Two of the most prominent figures in the history of Zen were
Nagarjuna and Bodhidharma. Both had meaningful perspectives on the matter of discrimination—not the ordinary way of judgmental opposition, instead of the ability to discern differences. By itself, perceptual discrimination is unavoidable and without contention. The color white is discriminately different from the color red,  just as up is clearly the opposite from down. Seen in that way it is a matter of common sense to perceive differences.

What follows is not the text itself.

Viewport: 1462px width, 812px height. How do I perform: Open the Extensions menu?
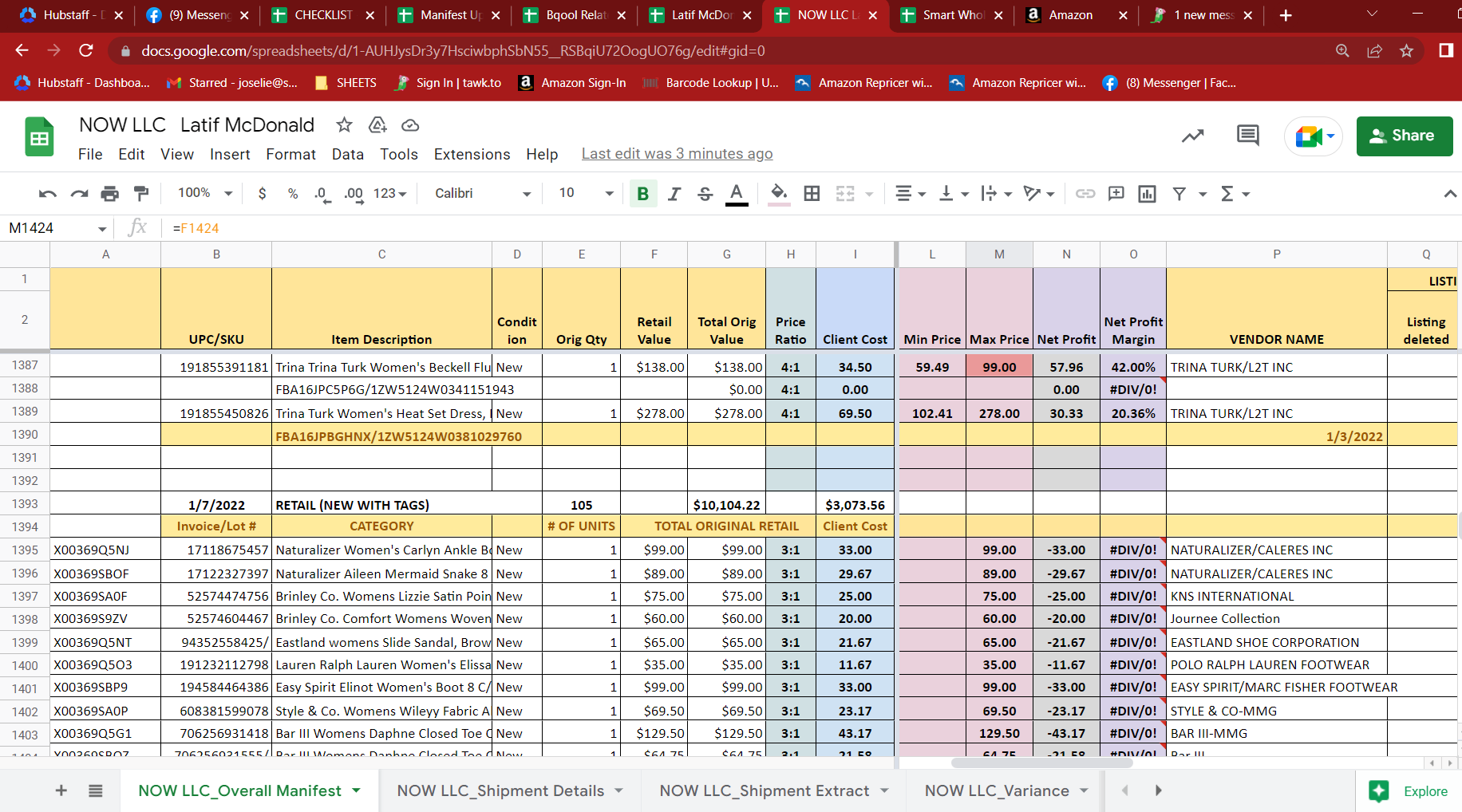472,155
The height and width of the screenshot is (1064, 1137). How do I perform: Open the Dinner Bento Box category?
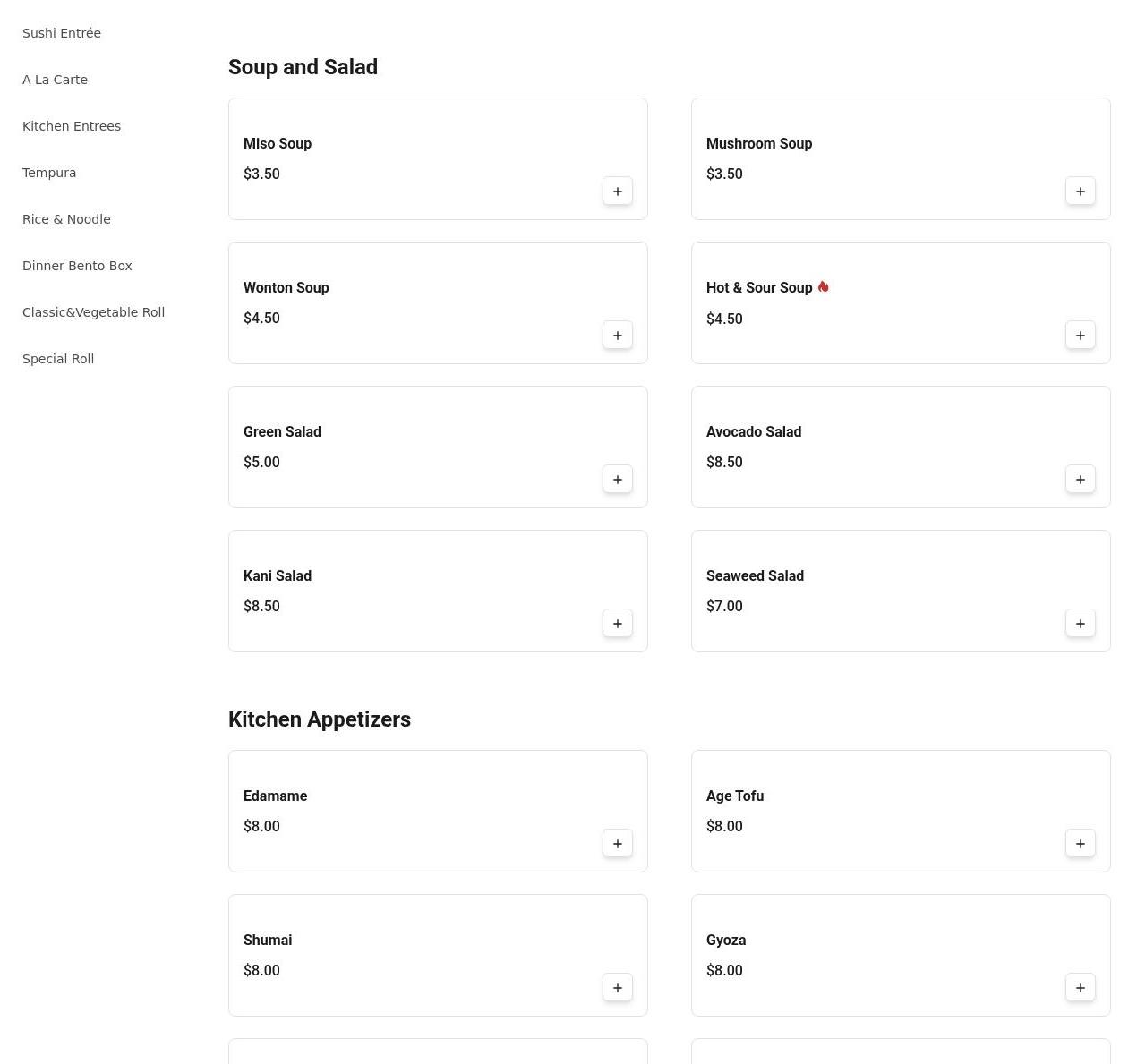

However, when the matter of egoic judgment enters the arena, conflict is sure to arise. Calling someone egotistical is a sure-fire way of creating hostility, yet the vast majority of the human race functions in a way to protect their egoic views, without the awareness that most all of the time, hardened views are rooted in the soil of their egos, where defending their views is the same as defending their sense of self. None of us can possibly perceive anything in the same way. We are all looking through lenses of our histories, experiences, personality traits, predispositions, hardened beliefs and mostly driven by a defensive ego, all convinced that their views alone are right at the expense of those who disagree. 


Our world would be a heaven on earth if setting aside our view that only our views are right. Everyone would then see things in the same way with peace, harmony, and joy reigning universally. It might be boring but it would bring harmony. I have never met anyone who pursued a path they were convinced was the wrong path. If they are not wedded to an intractable position to which they have taken claim (e.g., rooted in their egos), and remain open to the lessons life can teach, it is quite possible to learn that what seemed certain in the beginning can be transformed into a perspective contrary to what they initially thought. However, even with an enlightened perspective, the ego will resist the admission of error.


Nagarjuna, in the explication of The Buddha’s understanding of the Self, created what has since become known as “The Two Truth Doctrine,” which says that enlightenment begins by first becoming aware of the difference between ordinary truth (e.g., the realm of right vs. wrong) and sublime truth where unity prevails, but we are only freed from bondage by intuitively experiencing this sublime realm. Until that experience occurs, the process remains a fabrication of intellectual discernment: an idea. It is the “experience” of penetrating the constructed and defensive ego to find our essential Self that liberates the human mind from the bondage of “versus” and conflict.